Dans cet affrontement qui se dessine, le syndicat a d'autres griefs encore plus sérieux contre le propriétaire Rémabec. «C'est l'employeur qui a demandé de renégocier la convention en janvier. Nous avons tout mis en oeuvre pour accélérer les choses. Le syndicat a investi 20 000$ en frais de négociation et rien n'avance. On nous convoque pour des rencontres de quelques minutes pour nous dire que c'est à prendre ou à laisser. Ils ne sont même pas capables de louer des salles pour nous permettre de travailler convenablement.»

Pendant un temps, Rémabec tentait de convaincre que le syndicat de L'Ascension que les travailleurs de la scierie de Port-Cartier étaient ouverts aux changements proposés. Une rencontre des deux directions syndicales a permis à ceux de L'Ascension de découvrir que le même manège était déployé à Port-Cartier «pour tenter d'en arracher le plus possible aux travailleurs».

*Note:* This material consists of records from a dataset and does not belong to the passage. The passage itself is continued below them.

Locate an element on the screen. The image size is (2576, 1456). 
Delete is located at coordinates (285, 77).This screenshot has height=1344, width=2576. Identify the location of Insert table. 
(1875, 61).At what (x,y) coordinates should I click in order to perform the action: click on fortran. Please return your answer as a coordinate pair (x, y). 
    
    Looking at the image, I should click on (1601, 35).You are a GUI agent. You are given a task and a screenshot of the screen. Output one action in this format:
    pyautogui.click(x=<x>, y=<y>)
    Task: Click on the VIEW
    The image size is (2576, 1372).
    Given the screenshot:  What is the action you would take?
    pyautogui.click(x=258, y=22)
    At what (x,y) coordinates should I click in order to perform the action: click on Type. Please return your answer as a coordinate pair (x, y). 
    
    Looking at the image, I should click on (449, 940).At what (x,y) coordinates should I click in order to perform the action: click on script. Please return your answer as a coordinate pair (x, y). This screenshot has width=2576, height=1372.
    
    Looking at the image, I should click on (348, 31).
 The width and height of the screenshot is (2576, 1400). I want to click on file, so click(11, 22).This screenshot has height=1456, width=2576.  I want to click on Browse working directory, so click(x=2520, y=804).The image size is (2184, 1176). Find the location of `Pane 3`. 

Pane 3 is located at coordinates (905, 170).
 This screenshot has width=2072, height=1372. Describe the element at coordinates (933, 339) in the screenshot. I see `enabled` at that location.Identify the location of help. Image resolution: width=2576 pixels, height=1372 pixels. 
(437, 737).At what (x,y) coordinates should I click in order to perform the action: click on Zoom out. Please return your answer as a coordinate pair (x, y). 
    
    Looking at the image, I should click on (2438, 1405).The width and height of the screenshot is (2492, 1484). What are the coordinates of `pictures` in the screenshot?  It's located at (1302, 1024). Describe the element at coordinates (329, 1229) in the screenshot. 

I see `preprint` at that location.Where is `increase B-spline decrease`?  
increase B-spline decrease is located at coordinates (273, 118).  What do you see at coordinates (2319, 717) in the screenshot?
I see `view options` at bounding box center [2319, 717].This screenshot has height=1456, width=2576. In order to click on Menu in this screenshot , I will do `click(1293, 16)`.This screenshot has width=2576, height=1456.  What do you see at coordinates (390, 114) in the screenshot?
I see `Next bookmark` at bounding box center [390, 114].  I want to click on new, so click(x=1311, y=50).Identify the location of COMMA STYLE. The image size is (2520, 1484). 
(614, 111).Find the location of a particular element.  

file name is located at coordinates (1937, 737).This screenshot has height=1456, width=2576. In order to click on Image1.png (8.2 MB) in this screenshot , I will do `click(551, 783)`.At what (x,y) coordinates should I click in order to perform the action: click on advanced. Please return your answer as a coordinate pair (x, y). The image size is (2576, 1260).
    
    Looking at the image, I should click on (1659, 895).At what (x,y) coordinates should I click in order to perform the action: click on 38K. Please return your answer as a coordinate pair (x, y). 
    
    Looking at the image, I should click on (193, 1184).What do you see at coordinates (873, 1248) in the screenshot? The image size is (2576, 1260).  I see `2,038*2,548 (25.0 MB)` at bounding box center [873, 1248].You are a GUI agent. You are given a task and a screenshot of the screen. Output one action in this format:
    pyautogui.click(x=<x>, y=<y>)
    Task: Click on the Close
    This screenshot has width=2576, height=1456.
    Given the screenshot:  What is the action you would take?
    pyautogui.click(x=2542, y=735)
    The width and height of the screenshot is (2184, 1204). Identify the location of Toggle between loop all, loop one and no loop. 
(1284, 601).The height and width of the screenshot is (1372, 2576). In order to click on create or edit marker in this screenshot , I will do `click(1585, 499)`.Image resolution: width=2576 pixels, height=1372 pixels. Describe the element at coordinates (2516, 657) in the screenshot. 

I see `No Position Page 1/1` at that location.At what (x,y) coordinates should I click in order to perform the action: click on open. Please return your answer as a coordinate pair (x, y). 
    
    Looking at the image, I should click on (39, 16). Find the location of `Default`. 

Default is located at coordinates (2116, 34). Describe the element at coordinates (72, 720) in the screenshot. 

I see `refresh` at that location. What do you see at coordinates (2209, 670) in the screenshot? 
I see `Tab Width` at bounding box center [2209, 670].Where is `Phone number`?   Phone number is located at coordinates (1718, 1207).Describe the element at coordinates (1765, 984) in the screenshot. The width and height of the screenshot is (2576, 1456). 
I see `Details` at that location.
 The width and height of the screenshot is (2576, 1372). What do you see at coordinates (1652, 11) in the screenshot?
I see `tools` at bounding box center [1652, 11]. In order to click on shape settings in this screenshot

L'entreprise a d'autre part conclu une entente de principe avec les travailleurs forestiers affiliés au syndicat Unifor. L'entente n'a pas encore été signée et l'employeur a fait valoir aux forestiers que la convention sera paraphée lorsque les salariés de la scierie auront accepté le contrat de travail. «On a vu des propriétaires de machinerie forestière venir dans la cour de la scierie pour mettre de la pression. Tout le monde habite dans les municipalités et à Alma et l'employeur est en train de créer un climat très malsain en mettant de la pression comme il le fait. Mais ça ne changera pas notre position.»